This is a parable  we all can understand, especially parents. A father has two sons and tells them to work in his vineyard. The first son says, "I'm on my way" and never goes. We can understand the disappointment and anger of the father. We can also understand the father's frustration when the second son says, "No, I'm too busy." But then he goes and does the work. We can appreciate as well the father's love and forgiveness to the son who finally followed through.


It is the difference between words and actions. We all know people who are superb with rhetoric and promises but seem to disappear when it comes to performance. Something always seems to come up.


The Lord addresses this parable to the Scribes and Pharisees who were so precise about the Law but in their daily lives did not show the mercy and compassion God wanted. They are like the first son. Their words said "yes" but their lives said "no." Then, there were the outcasts who lived lives of sin but at John the Baptist's call to repentance, they changed. Initially they said "no" to God, now they embraced the kingdom life. Like the second son, they ended up doing the Lord's will.


We can apply this parable to ourselves in three ways.

First, how we actually live our lives shows what we really believe. Our actions, more truly than our words, show what we really believe and to what we are really faithful. A person may be able to articulate a perfectly orthodox faith yet live as a functional atheist. The best evidence of what we really believe is how we live. Spouses show love not by words but by actions. We show our loyalty to our friends not by words but by standing by them in good times and bad. Our lives, more than our words, show what we really believe.

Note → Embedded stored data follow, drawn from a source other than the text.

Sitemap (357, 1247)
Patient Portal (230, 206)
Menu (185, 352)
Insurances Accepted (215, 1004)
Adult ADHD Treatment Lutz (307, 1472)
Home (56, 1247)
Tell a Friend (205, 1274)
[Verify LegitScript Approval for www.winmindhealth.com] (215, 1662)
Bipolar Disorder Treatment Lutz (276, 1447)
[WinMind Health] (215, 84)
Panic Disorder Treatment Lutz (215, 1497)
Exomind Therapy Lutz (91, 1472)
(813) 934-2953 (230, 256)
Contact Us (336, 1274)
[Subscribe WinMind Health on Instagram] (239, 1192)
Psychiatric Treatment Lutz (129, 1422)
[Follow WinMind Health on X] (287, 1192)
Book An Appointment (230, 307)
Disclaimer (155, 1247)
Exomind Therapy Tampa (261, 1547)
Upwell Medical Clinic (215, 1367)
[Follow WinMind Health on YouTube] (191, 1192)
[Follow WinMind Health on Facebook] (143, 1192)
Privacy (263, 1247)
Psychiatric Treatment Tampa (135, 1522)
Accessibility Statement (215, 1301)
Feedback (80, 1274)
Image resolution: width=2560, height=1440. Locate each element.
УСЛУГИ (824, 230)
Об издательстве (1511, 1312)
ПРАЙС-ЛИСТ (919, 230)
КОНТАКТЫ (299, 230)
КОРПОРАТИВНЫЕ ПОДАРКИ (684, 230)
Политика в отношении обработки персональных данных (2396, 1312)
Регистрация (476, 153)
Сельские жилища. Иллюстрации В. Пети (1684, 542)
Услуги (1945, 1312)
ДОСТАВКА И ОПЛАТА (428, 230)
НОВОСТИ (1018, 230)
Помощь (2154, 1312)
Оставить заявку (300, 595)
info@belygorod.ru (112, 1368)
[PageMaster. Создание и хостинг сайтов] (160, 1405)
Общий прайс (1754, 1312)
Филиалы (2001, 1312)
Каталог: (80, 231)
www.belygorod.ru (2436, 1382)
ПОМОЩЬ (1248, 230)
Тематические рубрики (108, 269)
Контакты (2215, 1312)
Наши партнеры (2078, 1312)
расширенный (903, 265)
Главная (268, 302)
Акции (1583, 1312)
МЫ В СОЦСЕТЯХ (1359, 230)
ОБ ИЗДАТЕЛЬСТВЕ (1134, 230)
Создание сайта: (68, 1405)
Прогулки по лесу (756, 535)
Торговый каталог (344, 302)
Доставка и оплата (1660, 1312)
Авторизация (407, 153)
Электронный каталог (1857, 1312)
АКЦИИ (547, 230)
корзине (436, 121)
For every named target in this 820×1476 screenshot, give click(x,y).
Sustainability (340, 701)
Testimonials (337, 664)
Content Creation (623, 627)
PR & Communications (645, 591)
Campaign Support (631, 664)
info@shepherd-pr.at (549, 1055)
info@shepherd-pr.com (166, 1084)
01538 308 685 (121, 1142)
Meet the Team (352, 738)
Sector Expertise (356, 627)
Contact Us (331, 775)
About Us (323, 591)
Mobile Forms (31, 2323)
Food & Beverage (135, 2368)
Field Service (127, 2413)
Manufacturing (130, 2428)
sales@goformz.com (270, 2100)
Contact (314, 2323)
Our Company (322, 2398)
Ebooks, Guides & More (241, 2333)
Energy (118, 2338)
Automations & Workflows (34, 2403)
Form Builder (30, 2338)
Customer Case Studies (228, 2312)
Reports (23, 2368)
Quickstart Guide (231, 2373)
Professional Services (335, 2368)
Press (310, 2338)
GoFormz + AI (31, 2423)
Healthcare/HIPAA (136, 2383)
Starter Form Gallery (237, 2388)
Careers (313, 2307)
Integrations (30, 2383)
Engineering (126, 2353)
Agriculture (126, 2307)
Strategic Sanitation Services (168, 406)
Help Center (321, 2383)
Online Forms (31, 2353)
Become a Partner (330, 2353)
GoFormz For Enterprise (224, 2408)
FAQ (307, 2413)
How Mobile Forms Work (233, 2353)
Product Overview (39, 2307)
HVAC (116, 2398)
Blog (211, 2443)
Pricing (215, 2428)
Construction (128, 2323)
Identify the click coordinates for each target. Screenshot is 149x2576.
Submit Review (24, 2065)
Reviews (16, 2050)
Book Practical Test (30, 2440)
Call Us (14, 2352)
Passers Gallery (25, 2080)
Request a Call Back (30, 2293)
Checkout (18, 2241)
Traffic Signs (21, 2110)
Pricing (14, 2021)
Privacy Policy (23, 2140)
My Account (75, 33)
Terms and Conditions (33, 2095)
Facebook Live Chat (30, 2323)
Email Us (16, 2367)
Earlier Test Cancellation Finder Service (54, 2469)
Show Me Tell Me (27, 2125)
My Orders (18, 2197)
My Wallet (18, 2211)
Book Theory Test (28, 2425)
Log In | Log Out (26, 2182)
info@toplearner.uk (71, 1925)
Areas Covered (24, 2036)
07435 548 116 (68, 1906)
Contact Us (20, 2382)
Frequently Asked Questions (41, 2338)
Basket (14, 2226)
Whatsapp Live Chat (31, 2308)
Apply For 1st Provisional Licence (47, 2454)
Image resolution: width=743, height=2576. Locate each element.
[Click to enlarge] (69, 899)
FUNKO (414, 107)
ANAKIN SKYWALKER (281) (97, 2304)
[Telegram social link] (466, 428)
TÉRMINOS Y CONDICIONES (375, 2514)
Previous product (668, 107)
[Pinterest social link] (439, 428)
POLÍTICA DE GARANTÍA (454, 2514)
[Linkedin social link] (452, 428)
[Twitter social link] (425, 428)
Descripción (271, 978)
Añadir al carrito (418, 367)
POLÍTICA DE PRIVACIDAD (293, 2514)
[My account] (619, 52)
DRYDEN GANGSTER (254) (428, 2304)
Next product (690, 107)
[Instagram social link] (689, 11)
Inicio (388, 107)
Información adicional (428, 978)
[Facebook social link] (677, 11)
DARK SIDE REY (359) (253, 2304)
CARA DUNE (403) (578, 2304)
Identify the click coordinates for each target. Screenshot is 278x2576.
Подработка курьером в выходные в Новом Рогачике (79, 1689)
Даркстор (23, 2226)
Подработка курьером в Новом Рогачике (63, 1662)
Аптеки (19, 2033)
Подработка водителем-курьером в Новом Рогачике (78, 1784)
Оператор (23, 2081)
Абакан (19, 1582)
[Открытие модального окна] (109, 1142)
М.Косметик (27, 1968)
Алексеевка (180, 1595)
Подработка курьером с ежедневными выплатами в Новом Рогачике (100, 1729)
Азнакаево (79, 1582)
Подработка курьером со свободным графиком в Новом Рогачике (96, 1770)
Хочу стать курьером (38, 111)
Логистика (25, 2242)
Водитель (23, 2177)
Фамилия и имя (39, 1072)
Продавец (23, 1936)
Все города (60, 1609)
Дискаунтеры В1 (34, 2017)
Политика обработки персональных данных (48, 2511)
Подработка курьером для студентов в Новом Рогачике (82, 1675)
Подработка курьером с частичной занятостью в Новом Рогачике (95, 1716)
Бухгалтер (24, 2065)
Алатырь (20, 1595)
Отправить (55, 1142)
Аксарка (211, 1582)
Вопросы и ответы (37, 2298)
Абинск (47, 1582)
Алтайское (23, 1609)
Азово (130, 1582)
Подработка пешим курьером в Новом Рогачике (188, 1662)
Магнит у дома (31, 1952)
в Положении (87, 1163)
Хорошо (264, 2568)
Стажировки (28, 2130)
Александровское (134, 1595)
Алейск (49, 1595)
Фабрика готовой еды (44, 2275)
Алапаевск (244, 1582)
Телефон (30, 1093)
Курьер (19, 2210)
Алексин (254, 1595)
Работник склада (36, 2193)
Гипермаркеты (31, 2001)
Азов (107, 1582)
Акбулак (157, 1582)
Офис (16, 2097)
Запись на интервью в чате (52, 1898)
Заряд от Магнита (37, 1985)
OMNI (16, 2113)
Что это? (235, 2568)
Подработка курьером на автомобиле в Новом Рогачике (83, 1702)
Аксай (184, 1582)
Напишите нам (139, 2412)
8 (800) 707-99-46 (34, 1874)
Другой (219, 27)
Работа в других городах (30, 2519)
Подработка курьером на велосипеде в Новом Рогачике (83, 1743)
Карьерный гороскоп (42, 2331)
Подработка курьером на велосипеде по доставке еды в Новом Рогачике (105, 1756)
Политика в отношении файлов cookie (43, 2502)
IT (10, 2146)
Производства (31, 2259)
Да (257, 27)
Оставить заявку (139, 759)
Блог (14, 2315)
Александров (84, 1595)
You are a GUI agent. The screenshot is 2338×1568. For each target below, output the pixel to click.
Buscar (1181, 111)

Secondly, in all of us there is a gap between what we profess and how we live. We all can say along with St. Paul in today's second reading that Jesus is Lord. But, is Jesus really Lord of our life, of our financial life, our social life, our professional life, our work life, our private life and our family life? That is what conversion of life is all about. When we speak about "conversion" we usually mean someone joining a church. But it also means a more thorough embrace of what Christianity means. Often, it takes time to truly let Jesus be Lord.


Thirdly, this brief parable of the Lord about the father and his two sons is a parable of high consolation and of deep challenge to us: The example of the second son who said "no" and then went and did the work in the vineyard teaches us that a person's "no" can become a "yes." Sometimes, for all kinds of reasons, people distance themselves from the Lord and from the Church. Then, at certain junctures of their life, they gradually find themselves working in the vineyard, doing the Lord's work. Their "no" becomes a "yes."


There is another, more troubling side to this parable. Like the first son, we can find ourselves going through the motions of prayer and performing the traditions of our faith but the substance of surrender and obedience is gone. Our "yes" has become a "no." We can find ourselves going through the motions in marriage but the commitment to that one other person that should shape everything we do has evaporated. We are living off fumes. Our "yes" has become a "no."


We can make great commitments to the Lord at Christmas or at Easter and when the time for follow-through comes, rationalizations for delay flow from our minds and we do nothing. Our "yes" can become a "no."

We all can describe the problems of our world in some detail. The capital sins are alive and well. But what do we do in the face of such a situation? Do we endorse it, enhance it, amplify it, continue it, pass it on, or do we oppose it, contradict it? Do we take the cues for our life from life around us or from the Lord of life? Do we allow the world to turn our "yes" into a "no"?

Is our "yes" to Christ becoming a "no" in how we live? That is the haunting question of this parable for every one of us.